*** Task inputs ***

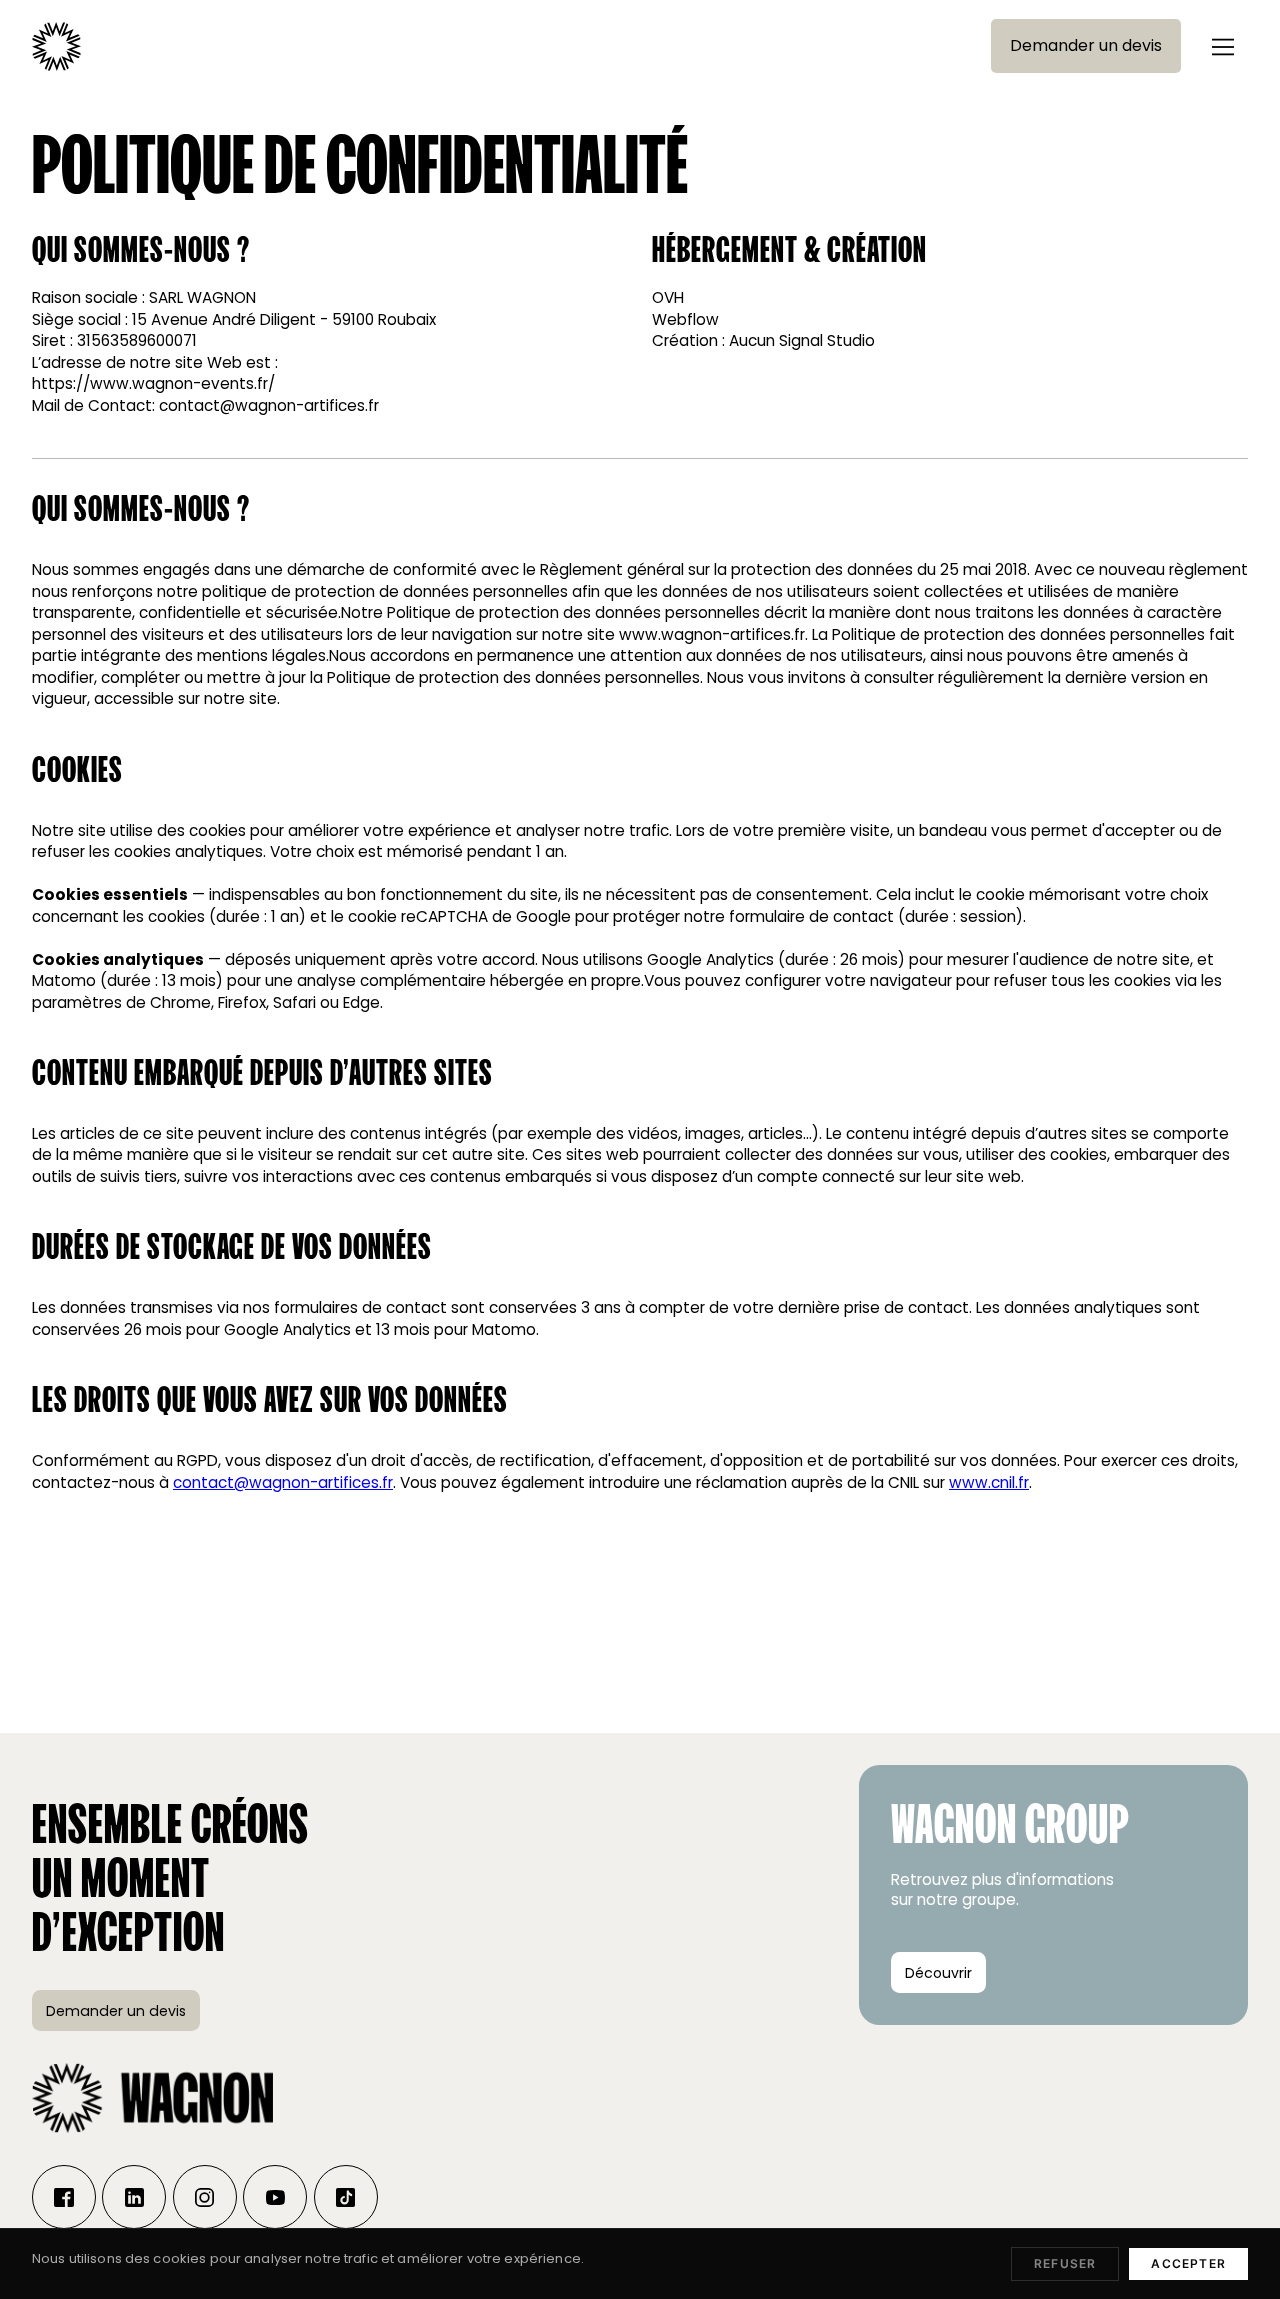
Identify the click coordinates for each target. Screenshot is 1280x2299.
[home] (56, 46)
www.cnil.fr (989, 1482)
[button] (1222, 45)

*** End of Task inputs ***
*** Task inputs ***

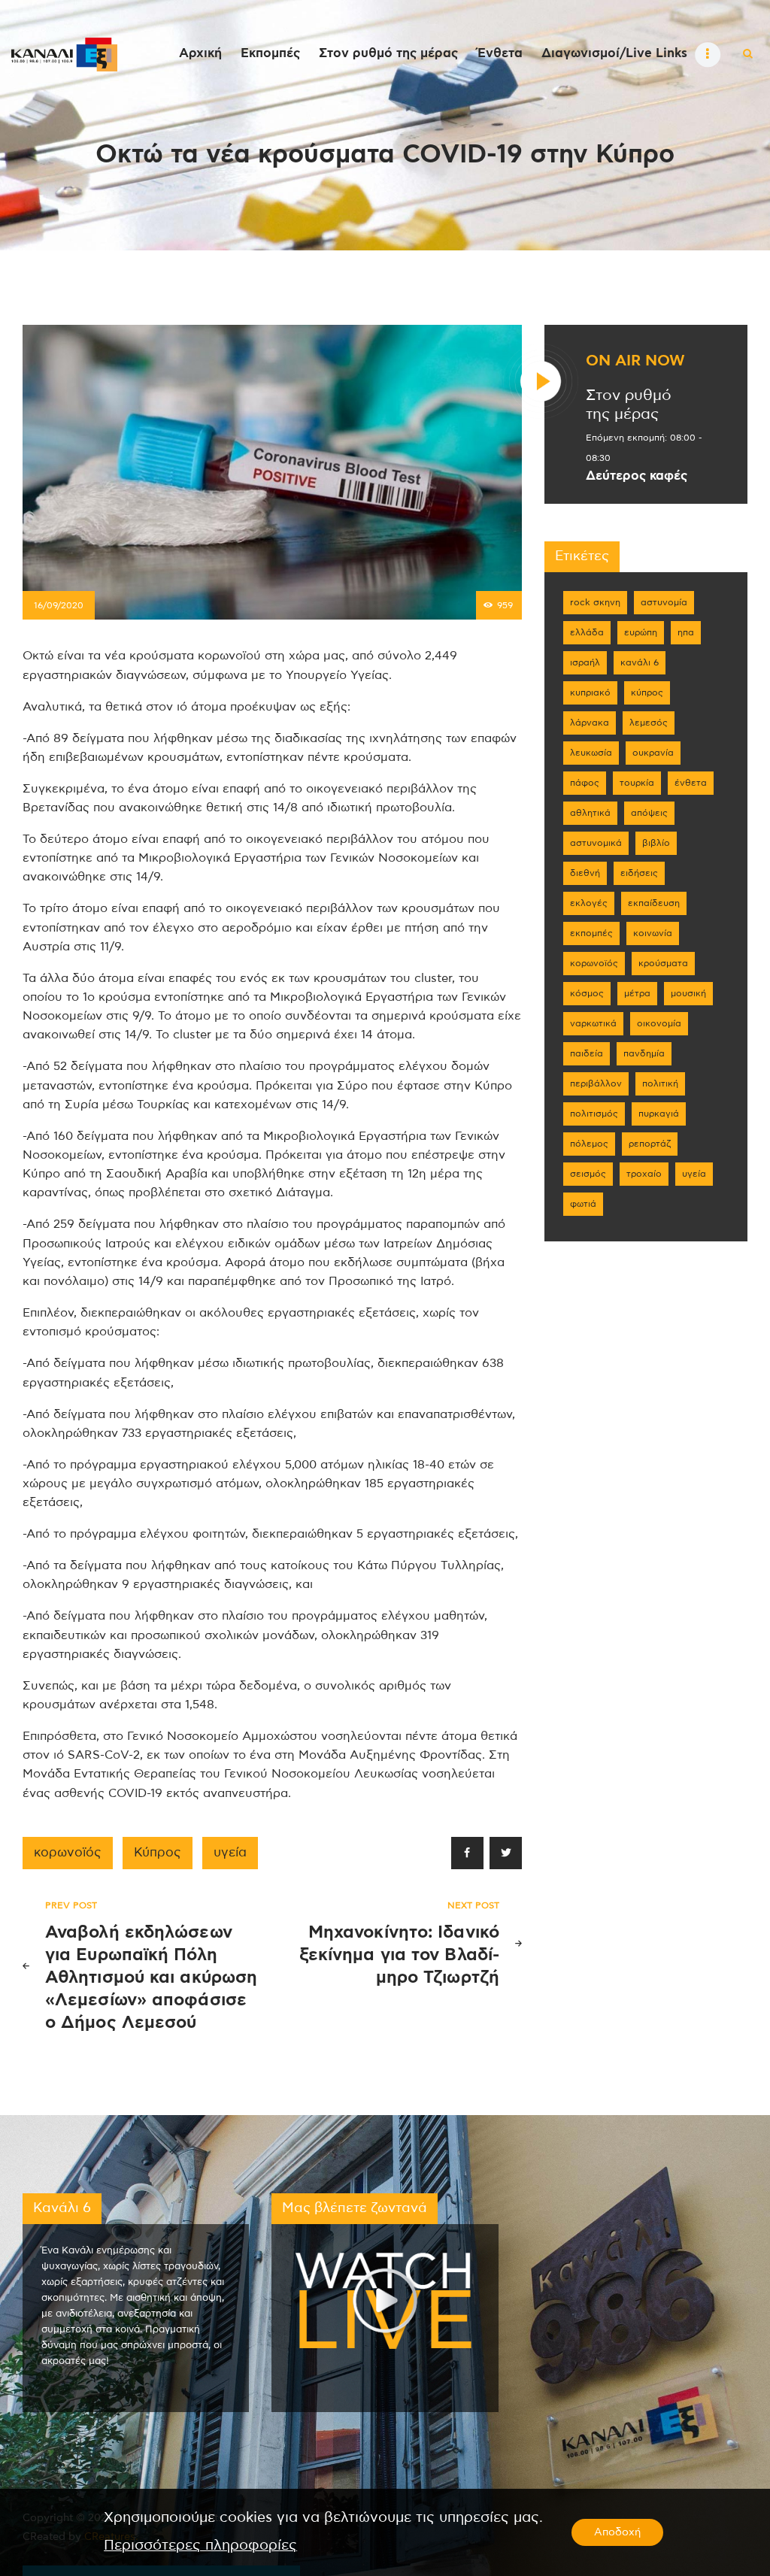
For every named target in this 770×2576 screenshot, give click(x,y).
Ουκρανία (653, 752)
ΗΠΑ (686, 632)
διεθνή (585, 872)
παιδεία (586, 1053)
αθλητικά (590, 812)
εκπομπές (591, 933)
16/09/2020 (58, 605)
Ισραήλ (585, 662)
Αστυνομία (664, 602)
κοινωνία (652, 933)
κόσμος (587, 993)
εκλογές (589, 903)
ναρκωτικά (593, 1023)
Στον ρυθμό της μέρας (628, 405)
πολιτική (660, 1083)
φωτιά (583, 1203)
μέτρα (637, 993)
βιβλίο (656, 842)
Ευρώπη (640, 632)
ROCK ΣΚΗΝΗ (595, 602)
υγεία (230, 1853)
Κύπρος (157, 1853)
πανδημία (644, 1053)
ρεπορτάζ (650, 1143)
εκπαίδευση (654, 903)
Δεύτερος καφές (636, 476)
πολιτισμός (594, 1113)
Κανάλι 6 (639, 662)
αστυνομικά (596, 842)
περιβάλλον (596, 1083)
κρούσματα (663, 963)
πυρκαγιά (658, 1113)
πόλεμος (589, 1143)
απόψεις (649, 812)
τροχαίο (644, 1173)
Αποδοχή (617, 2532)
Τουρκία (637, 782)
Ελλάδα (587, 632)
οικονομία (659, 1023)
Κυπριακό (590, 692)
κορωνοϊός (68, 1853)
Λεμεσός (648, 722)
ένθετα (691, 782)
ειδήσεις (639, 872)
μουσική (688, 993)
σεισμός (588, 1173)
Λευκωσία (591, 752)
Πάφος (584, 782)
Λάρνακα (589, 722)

*** End of Task inputs ***

■ Action item
Copy range, inclusive: the line holding "ένθετα (691, 782)" to the line holding "Λάρνακα (589, 722)". Reproduce exactly those lines of the records above and no others.

■ Output
ένθετα (691, 782)
ειδήσεις (639, 872)
μουσική (688, 993)
σεισμός (588, 1173)
Λευκωσία (591, 752)
Πάφος (584, 782)
Λάρνακα (589, 722)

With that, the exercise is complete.